Tuhaf şey yaşamak. Hiçbir dahlimiz olmadan var olmak. Ve kaçışı olmayan bir sona mecbur, daha doğru bir ifadeyle mahkûm olmak. Merhaba diyemeden başlamak her şeye. Elveda deme imkânından da çoğu zaman mahrum olmak ayrılık vakti gelip çattığında. Gayri iradî var olmak, farkına var(a)madan çoğu zaman hayatın yaşamak, sırrına eremeden daha hiçbir şeyin konulan son noktaya boyun eğmek sessizce, göçüp gitmek gelişteki gibi gayri iradî ve yine ansızın. Geride ise hayata geçirilmeyi bekleyen sonsuz hayaller bırakarak hem de.
Her geliş, tanışma, karşılaşma ve buluşma güzel hiç şüphesiz.
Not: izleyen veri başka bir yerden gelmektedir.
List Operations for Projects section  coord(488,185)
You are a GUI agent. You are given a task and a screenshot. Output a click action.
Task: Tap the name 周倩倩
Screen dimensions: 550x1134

Lakin her veda, her ayrılık, her gidiş -hassaten geride kırık kalpler bırakanları- acı verici, sarsıcı, çoğu zaman yıkıcı. İç burkutucu. Belki bu yüzden gidişleri seviyoruz bir dosta, arkadaşa, aile yanına, sevgiliye. Dönüşlerimiz, büyük ayrılığın küçük birer tatbikatı gibi olduğu için muhtemelen her şey alt üst oluyor hayatımızda. Her gidişi seven bizler her dönüşün varlığını bilsek de bir türlü rıza gösteremiyoruz hayatın kendine has kaidelerine. Fıtrat icabı herhalde. Seviyoruz ve sevgi de yakınlık istiyor. Zira uzaklığa rızası yok onun.
Sevip sevilmek ve sevgilinin soluğunu hissetmek her nefeste. Yakın olmak... Bilaistisna her kişinin arzusu, isteği. Ve bir hak. Oysa meseleye bir de öte taraftan bakınca genetik kodlarımızda var ayrılık. Vakıfız bir anlamda her gelişin bir gidişi olduğuna. Ve tecrübe sahibiyiz bezm-i elestten başlayarak. Her doğum bir başlangıç, bunu da biliyoruz. Her ölüm, bir bitiş gibi görünse, hatta zahiren öyle olsa bile, doğum ile başlayan yolun sonunda künhüne vakıf olamadığımız bambaşka dünya ya da dünyalara, yani yepyeni bir başlangıca açılan bir kapı. Biz hep içinde olduğumuz anı dikkate alıp öncesini zaten bitmiş sayıyor, sonrası ile ise -belki korktuğumuz için bilinmeyenlerden ve bilinmezlikten- pek ilgilen(e)miyoruz. Kaçıyoruz gelecekten. Kurtuluş gibi bir ümit yokken hem de korktuklarımızdan.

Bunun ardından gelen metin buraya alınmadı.